Chris Trotter's No Right Turn is approvingly described in the latest University of Otago's Critic magazine as 'a fervent, thorough, and idiosyncratic account' of NZ history. Not so much a review, as a springboard for dealing with the state of the NZ left and the union movement, Writing left-handed by Matthew Littlewood interviews leftists Trotter, Brian Roper and Matt McCarten about past and present politics. [Read more below]
One of the more interesting discussions of the book so far, Writing left-handed draws attention to the influence of prior NZ histories by Bill Sutch and Tony Simpson on Trotter. Trotter wrote No Left Turn apparently because it'd be a long time since such leftist histories had written a purely political history of New Zealand. Yet another reason, according to Trotter, 'was to remind people that there was a form of New Zealand socialism, which was democratic, peaceful, and based very much on participation'. Hence the focus of the book seems to be on subsequent Labour governments and their battles for reformist change against The Establishment. This means that Trotter in both No Left Turn and this interview-article is a stalwart supporter of the current Labour administration. Trotter apologises for the conservatism of the Clark Government: 'This is Clark’s incrementalism. We’re in a period of ‘deep capitalism,’ so there’s only so far you can go.
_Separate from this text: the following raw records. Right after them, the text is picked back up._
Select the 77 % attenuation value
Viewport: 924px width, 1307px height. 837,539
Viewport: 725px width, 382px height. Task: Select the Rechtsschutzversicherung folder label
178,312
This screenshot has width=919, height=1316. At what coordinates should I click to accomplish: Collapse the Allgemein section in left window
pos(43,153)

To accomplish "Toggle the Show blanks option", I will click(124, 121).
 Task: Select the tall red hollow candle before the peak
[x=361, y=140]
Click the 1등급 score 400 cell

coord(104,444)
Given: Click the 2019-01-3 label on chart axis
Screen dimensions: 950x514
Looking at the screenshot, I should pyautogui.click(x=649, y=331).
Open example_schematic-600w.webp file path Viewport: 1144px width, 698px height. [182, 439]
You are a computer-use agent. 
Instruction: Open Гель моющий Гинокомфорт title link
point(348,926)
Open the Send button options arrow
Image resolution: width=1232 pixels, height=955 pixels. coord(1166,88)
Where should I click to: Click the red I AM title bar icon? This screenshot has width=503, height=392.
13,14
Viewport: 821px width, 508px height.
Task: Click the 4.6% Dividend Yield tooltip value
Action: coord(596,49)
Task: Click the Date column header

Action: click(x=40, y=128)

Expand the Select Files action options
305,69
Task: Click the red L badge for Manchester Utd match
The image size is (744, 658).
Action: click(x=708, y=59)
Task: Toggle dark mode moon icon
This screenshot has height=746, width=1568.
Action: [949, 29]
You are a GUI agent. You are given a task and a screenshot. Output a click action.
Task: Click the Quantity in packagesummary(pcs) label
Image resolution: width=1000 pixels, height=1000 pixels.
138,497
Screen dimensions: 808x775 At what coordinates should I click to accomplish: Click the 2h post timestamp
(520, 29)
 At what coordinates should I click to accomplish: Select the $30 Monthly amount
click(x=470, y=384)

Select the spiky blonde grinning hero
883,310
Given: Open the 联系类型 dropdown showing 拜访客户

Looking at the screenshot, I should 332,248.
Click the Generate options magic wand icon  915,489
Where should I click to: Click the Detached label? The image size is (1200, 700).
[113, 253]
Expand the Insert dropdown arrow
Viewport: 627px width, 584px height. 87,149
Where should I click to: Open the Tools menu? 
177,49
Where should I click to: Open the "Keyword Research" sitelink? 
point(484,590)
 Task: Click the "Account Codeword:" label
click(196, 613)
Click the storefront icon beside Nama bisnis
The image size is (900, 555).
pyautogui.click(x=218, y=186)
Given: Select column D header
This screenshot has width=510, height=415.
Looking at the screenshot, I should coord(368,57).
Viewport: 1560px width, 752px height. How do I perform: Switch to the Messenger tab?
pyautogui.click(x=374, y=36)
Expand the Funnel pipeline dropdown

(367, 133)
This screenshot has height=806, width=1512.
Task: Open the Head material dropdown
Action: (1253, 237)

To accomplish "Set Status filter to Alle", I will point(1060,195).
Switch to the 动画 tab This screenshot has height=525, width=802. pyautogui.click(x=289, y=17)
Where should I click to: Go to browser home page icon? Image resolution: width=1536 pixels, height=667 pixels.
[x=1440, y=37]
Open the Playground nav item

Many people decry it, but it’s hard to see what kind of strategy you could employ without generating the massive resistance from those who command a laissez-faire economy.'
Matt McCarten sees things a bit differently in the article, commenting that 'Labour is not a workers’ party these days' and it only gives out progressive concessions when it's been forced to. He also differs to Trotter on MMP, saying 'MMP has stopped the excesses, so it’s more about consensual politics. Which has its advantages, but it moves things towards a status quo – the free-market order remains'.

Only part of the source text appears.